Streaming V2V latency: time from user stops speaking to first TTS audio chunk.
Audio streamed at real-time pace (simulating live microphone). Qwen3-ASR (NPU) + Matcha TTS.

| Sentence | RK3576 | RK3588 |
|----------|:------:|:------:|
| 你好世界 (1.5s) | 949 ms | **685 ms** |
| 今天天气真不错 (2.0s) | 1604 ms | **1429 ms** |
| 语音识别测试 (3.1s) | 1700 ms | **1408 ms** |
| Hello world (1.7s) | 1289 ms | **644 ms** |
| **Average** | **1385 ms** | **1042 ms** |

## Features

- **ASR: Qwen3-ASR** — streaming + offline, 52 languages, RKNN encoder + RKLLM decoder on NPU
- **ASR: Paraformer RKNN** — experimental hybrid split: FP16 RKNN encoder prefix through block30, CPU ONNX encoder suffix and decoder; boundary parity verified on RK3588 and RK3576
- **ASR: SenseVoice** — offline + VAD streaming, 50+ languages, CPU (sherpa-onnx)
- **ASR: Paraformer** — native streaming, zh/en/ja/ko, CPU (sherpa-onnx)
- **TTS: Matcha + Vocos** — high-quality Chinese/English synthesis, NPU-accelerated vocoder
- **TTS: Piper VITS** — lightweight multi-language TTS (en, zh, de, fr, ja, …), hybrid CPU+NPU
- **Streaming everywhere** — WebSocket ASR (real-time partials), streaming TTS (sentence-by-sentence PCM)

★ ★ ★ ★ ★

Problems and tasks:
[A] Answer from the speech benchmark text:
(i) What is the average latency on the RK3588?
(ii) How many languages does SenseVoice support?
(iii) Which TTS option runs as a hybrid on CPU and NPU?
[B] Repeat the speech benchmark text word for word, starting at "## Features" and ending at "languages, CPU (sherpa-onnx)".

Dataset records:

★ ★ ★ ★ ★

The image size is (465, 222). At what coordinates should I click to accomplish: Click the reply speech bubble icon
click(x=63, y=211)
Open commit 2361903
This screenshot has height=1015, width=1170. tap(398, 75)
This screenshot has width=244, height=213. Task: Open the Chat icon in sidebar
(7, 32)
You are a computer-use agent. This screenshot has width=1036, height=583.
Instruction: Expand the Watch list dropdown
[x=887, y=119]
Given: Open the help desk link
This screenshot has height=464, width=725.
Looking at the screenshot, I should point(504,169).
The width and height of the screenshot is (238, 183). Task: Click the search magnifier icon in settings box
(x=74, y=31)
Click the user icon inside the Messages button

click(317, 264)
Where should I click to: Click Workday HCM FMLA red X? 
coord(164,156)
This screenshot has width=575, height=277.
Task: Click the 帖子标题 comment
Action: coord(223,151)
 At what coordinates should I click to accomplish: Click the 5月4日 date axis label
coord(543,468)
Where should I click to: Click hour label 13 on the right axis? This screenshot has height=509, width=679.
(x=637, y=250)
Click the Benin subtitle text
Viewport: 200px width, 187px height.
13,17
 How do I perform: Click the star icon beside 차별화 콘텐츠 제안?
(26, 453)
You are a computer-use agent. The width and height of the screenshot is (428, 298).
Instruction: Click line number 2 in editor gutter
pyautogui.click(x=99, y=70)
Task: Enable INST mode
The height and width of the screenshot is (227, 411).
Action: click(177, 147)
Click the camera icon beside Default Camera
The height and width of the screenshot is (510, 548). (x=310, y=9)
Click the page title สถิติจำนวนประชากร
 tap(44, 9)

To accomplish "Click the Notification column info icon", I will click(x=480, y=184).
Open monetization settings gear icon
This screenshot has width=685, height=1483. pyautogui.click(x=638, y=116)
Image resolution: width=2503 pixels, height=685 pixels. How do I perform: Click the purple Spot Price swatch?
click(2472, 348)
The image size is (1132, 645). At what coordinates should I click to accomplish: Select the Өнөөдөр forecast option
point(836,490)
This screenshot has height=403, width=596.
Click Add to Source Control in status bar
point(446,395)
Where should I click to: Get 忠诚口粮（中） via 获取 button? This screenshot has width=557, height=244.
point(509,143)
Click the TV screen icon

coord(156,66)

★ ★ ★ ★ ★

Answers to the exercise:
[A]
(i) 1042 ms
(ii) 50+ languages
(iii) Piper VITS

[B]
## Features

- **ASR: Qwen3-ASR** — streaming + offline, 52 languages, RKNN encoder + RKLLM decoder on NPU
- **ASR: Paraformer RKNN** — experimental hybrid split: FP16 RKNN encoder prefix through block30, CPU ONNX encoder suffix and decoder; boundary parity verified on RK3588 and RK3576
- **ASR: SenseVoice** — offline + VAD streaming, 50+ languages, CPU (sherpa-onnx)